Sexually transmitted diseases in times of multidrug-resistant pathogens

Antibiotics have kept most sexually transmitted infections (STIs) out of the public eye. However, in times of increasing resistance to almost all classes of antibiotics, this certainty may soon be lost. In particular, Neisseria gonorrhoeae and Mycoplasma genitalium are increasingly showing resistance to current treatment strategies.

Mycoplasma genitalium, TEM

Science Picture Library / picturedesk.com

The bacterium Neisseria gonorrhoeae (gonococcus) causes what is colloquially known as “gonococcus,” which in men almost always presents as urethritis, itching, purulent discharge, and dysuria.

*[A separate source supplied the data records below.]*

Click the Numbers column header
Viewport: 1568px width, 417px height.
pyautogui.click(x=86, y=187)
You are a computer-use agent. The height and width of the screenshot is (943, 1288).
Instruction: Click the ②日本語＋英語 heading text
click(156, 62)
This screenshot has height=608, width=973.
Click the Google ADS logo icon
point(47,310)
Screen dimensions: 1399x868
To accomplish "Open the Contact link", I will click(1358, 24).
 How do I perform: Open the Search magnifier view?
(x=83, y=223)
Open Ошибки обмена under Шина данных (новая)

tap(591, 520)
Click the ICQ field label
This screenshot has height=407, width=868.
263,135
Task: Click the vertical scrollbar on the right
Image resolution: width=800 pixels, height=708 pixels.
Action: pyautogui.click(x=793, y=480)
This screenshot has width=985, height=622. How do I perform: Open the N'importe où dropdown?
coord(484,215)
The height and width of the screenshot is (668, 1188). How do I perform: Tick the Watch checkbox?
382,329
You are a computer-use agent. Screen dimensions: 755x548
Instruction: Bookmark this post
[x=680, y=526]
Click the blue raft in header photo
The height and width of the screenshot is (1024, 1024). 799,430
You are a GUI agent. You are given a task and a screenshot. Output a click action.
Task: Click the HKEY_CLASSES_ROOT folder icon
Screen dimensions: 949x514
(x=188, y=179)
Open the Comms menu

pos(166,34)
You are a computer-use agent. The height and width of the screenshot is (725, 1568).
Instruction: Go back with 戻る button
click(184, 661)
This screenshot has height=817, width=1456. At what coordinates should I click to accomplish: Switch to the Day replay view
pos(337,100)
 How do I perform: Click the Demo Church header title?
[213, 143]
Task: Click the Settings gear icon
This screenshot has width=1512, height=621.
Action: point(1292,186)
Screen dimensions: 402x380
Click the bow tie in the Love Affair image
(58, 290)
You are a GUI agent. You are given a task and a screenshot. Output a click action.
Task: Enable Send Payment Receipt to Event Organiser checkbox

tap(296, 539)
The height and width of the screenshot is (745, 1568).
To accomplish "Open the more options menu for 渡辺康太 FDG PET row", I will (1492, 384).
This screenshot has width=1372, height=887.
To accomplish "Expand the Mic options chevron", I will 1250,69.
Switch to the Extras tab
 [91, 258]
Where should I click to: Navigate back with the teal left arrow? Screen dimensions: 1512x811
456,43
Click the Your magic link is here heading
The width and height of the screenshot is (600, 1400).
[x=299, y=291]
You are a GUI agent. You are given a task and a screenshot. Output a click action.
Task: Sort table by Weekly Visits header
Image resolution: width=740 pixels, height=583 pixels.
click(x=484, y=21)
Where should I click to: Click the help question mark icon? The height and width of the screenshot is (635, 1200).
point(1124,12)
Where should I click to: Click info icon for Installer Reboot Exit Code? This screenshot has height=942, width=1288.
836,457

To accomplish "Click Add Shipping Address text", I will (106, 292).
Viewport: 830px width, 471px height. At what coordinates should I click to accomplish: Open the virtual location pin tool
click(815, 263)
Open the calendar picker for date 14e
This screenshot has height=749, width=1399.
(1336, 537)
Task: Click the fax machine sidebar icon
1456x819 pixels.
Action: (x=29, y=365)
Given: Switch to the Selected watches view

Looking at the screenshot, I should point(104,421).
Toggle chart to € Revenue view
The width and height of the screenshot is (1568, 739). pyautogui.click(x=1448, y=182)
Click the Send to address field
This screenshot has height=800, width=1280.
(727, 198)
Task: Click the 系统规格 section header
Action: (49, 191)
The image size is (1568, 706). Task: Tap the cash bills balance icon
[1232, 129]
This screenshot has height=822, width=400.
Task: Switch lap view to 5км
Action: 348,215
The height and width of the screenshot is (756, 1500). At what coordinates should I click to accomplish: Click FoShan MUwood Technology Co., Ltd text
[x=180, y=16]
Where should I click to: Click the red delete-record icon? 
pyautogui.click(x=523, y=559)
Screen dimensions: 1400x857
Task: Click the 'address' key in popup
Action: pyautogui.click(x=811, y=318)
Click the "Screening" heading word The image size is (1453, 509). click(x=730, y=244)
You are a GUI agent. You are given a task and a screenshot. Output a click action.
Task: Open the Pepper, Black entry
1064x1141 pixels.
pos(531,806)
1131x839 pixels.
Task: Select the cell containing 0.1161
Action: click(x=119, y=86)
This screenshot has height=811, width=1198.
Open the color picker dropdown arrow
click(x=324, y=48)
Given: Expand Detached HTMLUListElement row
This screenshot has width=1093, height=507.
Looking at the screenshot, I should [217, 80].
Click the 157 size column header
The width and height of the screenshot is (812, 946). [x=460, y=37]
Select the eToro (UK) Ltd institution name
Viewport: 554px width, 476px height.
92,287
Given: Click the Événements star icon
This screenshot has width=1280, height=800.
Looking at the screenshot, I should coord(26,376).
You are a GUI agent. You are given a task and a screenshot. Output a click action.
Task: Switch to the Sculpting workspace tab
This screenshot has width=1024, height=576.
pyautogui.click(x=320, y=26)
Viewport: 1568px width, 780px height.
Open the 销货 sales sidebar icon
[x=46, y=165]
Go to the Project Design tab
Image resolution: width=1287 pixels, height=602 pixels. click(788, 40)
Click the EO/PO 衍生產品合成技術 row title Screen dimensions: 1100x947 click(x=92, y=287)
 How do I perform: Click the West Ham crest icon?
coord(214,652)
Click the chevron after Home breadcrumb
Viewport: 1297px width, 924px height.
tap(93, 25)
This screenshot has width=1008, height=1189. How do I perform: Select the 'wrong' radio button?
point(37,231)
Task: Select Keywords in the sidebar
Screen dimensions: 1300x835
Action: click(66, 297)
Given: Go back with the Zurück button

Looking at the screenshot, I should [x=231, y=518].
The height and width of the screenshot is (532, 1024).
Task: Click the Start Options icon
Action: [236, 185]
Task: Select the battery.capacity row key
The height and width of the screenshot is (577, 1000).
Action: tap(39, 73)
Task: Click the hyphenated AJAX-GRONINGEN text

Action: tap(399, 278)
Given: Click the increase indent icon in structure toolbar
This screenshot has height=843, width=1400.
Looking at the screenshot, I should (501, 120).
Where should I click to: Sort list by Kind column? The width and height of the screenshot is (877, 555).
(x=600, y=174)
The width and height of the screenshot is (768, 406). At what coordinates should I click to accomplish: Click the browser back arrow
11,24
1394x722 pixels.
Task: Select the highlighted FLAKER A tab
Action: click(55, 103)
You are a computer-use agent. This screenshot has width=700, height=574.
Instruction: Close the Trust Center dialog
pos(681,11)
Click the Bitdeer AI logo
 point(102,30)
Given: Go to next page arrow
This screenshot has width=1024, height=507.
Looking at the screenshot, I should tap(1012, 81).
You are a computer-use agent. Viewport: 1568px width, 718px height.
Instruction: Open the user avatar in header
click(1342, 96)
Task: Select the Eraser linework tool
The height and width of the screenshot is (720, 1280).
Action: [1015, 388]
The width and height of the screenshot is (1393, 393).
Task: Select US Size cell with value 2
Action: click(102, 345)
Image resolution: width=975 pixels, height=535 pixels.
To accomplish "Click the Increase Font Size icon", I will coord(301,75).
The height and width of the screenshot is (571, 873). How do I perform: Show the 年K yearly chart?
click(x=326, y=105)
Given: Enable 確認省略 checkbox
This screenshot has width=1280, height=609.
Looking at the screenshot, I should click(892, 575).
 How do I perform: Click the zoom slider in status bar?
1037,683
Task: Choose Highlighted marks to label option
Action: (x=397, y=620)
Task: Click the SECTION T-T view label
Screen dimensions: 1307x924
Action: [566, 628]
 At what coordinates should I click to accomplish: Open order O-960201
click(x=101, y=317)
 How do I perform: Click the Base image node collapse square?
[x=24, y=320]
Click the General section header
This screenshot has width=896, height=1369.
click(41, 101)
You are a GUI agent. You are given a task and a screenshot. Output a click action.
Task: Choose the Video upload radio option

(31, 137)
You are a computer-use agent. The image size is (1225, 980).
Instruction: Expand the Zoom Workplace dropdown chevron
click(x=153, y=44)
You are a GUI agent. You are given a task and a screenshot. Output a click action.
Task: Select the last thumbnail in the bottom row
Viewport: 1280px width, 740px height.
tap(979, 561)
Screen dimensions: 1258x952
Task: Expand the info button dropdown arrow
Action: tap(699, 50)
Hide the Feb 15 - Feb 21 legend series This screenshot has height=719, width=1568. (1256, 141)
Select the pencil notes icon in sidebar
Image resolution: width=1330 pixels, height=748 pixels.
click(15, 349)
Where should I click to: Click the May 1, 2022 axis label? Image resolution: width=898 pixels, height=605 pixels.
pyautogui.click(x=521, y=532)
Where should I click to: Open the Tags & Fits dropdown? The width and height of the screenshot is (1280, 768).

On the one hand, 50 percent of affected women remain asymptomatic, but on the other hand they can develop a more complex clinical picture with local inflammatory reactions in the genitourinary tract up to acute abdomen. In addition to these local symptoms in a broader sense, disseminated gonococcal infection with hemorrhagic skin changes, sepsis and dissemination of the hematogenous pathogen, for example with septic arthritis, can also occur in both sexes. Gonorrhea is treated with a single dose of ceftriaxone plus azithromycin according to local recommendations. For disseminated infections, treatment is more complex and includes parenteral ceftriaxone until symptoms resolve, followed by oral antibiotic treatment for a week.